Potencial a ser explorado

O aumento pequeno na previsão de potencial de consumo dos mairiporanenses, segundo dados do IPC Maps revelados com exclusividade pelo Correio, de certo modo sinaliza que as lideranças políticas e empresariais do município precisam encarar os resultados como ingrediente para buscar novas alternativas na forma de conquistar o mercado de forma a torná-lo mais atrativo, mesmo que a economia de modo geral não anda lá essas coisas.
A retração se deu em quase todos os municípios espalhados pelo Brasil, daí a necessidade de uma reorientação estratégica que englobe ações e estímulos à atividade econômica, fortalecimento do mercado de trabalho e incentivo à formalização de empreendimentos.
Um dos indicativos é valorizar os setores produtivos, como indústria, comércio e serviços, porém com uma agenda voltada à inovação e à capacitação da força de trabalho.
Nesse pacote está também o estímulo ao empreendedorismo, por meio de políticas de crédito, desburocratização e qualificação, que podem favorecer o surgimento de negócios e ampliar a renda das famílias.

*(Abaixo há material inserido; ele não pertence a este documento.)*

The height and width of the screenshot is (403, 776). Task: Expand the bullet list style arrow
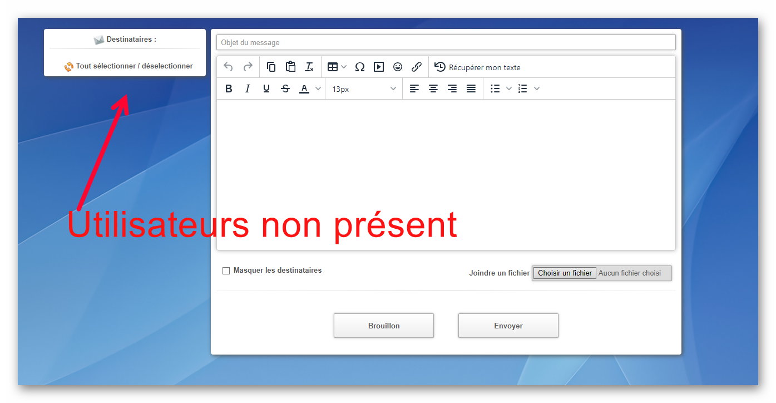[508, 89]
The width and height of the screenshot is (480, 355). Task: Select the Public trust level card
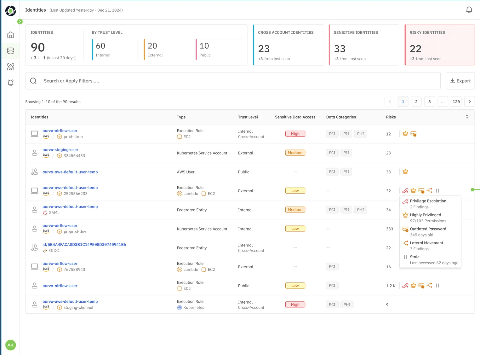(x=219, y=49)
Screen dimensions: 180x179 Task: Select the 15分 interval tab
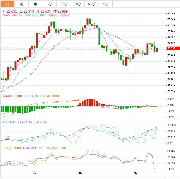(63, 4)
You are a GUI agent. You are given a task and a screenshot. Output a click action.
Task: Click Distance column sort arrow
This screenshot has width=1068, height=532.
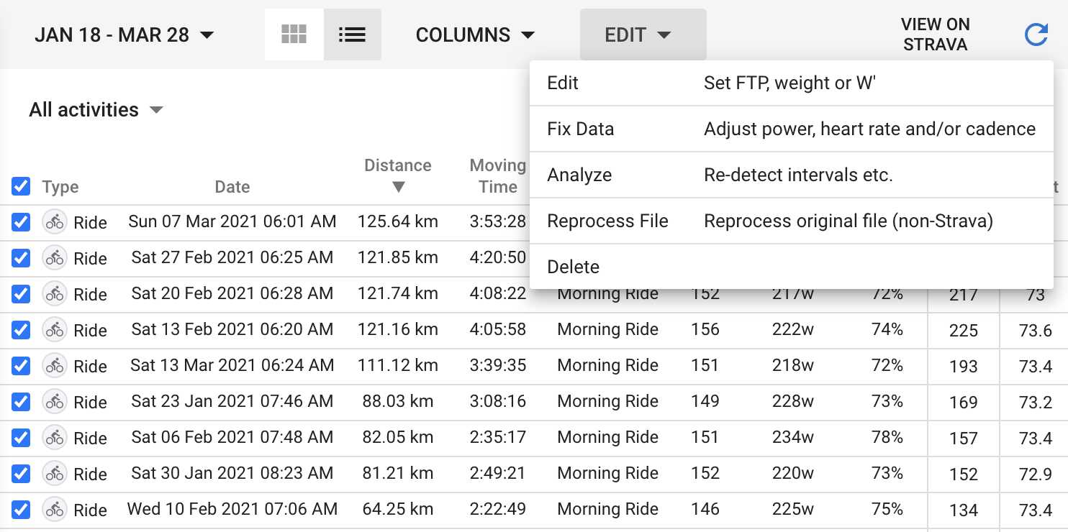pyautogui.click(x=398, y=187)
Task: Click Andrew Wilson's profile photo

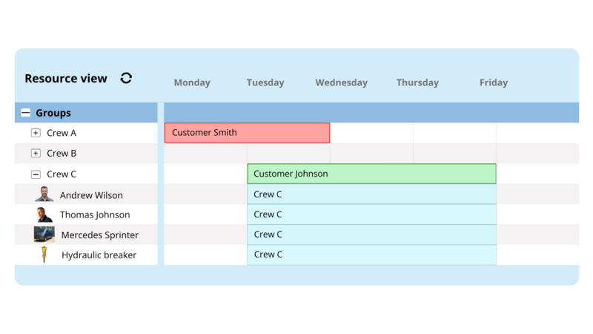Action: click(x=44, y=194)
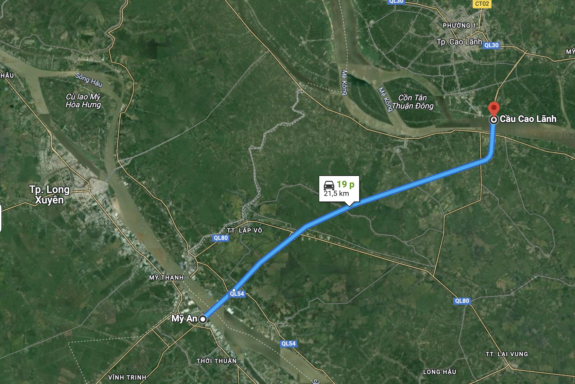Click the Mỹ An origin marker circle

tap(203, 319)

A reativação de áreas produtivas, assim como a busca pela instalação de novas empresas, também pode ampliar a arrecadação e gerar empregos mais bem remunerados. Essa equação tende a recuperar o consumo.
Por outro lado, conscientizar o consumidor através de ações que valorizem o comércio local é outra tarefa que se impõe. Campanhas de estímulo a hábitos de compra e a circulação da renda dentro da cidade são alguns exemplos.
Combinar hábitos com planejamento urbano favorece a economia local, e indica que a hora é de reorganização.
Mairiporã cresceu muito nos últimos quatro anos, inclusive a sua densidade populacional, o que é suficiente para retomar o protagonismo de consumo dos anos anteriores, e enseja uma parceria indispensável entre o poder público, a sociedade civil e a iniciativa privada.
Apenas para rememorar o leitor, a previsão de consumo de Mairiporã para 2025, é de R$ 4,2 milhões.